Corriere dello Sport-Stadio 27 aprile 2026

di Massimo Boccucci

REGGIO EMILIA

 
Non resta che conquistare 6 punti e vedere l’effetto che fa incrociando i risultati sugli altri campi interessati alla salvezza. Sanno tutti alla Reggiana che nel groviglio della bassa classifica il tempo si è assottigliato parecchio con l’obbligo di tirare fuori il massimo tra il derby di venerdì contro il Modena al “Braglia” e l’ultima della stagione regolare con la Sampdoria al Mapei Stadium-Città del Tricolore. Pierpaolo Bisoli tira dritto alla ricerca del colpo di coda dopo un percorso passato con lui attraverso una vittoria, un pareggio e 2 sconfitte giocando in casa 3 partite su 4. I segnali di vitalità visti contro Carrarese e Palermo fanno sperare che qualcosa di buono possa ancora succedere per acciuffare i playout.

VERSO IL DERBY. La Regia dovrà far conto sulle proprie forze e qualche alleato. I 34 punti sono gli stessi di Pescara e Bari, ma in una posizione di svantaggio per gli scontri diretti sfavorevoli. Il derby del 1° maggio diventa decisivo per evitare che il divario tra la 16ª e la 17ª vada oltre i 4 punti, altrimenti non si disputerebbe il playout e la quartultima sarebbe retrocessa direttamente in C. Oggi la Virtus Entella è salva, mentre Empoli e Pescara disputerebbero lo spareggio. Nel penultimo turno ci sono Bari-Virtus Entella, Padova-Pescara, Empoli-Avellino e Spezia-Venezia, con un occhio anche su Sampdoria-Sudtirol pensando al turno conclusivo.

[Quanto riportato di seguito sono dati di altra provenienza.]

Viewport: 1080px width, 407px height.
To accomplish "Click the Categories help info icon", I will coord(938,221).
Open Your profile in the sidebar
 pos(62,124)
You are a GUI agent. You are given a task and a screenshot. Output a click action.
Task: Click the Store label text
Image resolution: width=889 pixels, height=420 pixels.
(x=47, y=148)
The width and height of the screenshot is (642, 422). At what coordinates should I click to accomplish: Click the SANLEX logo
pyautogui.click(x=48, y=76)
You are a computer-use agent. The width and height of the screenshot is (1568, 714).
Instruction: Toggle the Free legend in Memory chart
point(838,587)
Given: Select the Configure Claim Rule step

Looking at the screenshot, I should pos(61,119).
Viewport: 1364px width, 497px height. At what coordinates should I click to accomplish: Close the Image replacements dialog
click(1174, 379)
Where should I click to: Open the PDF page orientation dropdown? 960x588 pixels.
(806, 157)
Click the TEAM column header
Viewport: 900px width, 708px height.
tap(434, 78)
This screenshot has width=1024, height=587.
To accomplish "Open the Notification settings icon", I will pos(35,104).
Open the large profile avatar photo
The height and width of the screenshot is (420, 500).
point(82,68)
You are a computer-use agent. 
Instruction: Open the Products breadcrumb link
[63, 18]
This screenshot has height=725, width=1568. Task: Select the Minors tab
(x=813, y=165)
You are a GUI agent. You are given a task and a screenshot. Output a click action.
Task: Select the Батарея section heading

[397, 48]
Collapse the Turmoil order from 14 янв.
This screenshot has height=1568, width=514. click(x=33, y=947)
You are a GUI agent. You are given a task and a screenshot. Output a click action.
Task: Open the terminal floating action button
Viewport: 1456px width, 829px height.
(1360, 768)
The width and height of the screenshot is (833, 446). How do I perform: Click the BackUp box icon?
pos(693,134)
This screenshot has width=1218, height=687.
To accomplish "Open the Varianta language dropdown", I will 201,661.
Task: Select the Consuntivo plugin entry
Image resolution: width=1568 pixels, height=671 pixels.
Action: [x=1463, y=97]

TIFOSI. C’è attesa per la decisione riguardante la presenza o meno dei tifosi granata al “Braglia”. La società spera che non vi siano limitazioni penalizzanti. L’ambiente si carica, così come la squadra che ieri mattina si è ritrovata nel quartier generale alla ripresa degli allenamenti. «In campo va una Reggiana che ci crede – ha detto il portiere Alessandro Micai, decisivo col Palermo -, non possiamo mollare un attimo, viviamo ogni giorno per salvare questo club e speriamo che anche la fortuna sia dalla nostra parte. Si deve partire da cosa fare di buono per affrontare il derby e non da cosa non sbagliare. Dobbiamo correggere il coefficiente d’errore per arrivare più pronti del Modena, già sicuro di un posto ai playoff. Noi ci giochiamo molto più di loro».

CATTANI. La missione salvezza non distoglie le attenzioni dall’assetto societario dopo le dimissioni di Vittorio Cattani da vicepresidente e direttore generale, che il consiglio di amministrazione ha accettato assegnando le deleghe al vicepresidente, Giuseppe Fico per garantire la continuità aziendale a livello operativo nel finale di stagione. Cattani, che ha lasciato un’impronta di qualità in 7 stagioni, è stato l’uomo di fiducia del patron Romano Amadei per il loro solidissimo rapporto di amicizia e stima.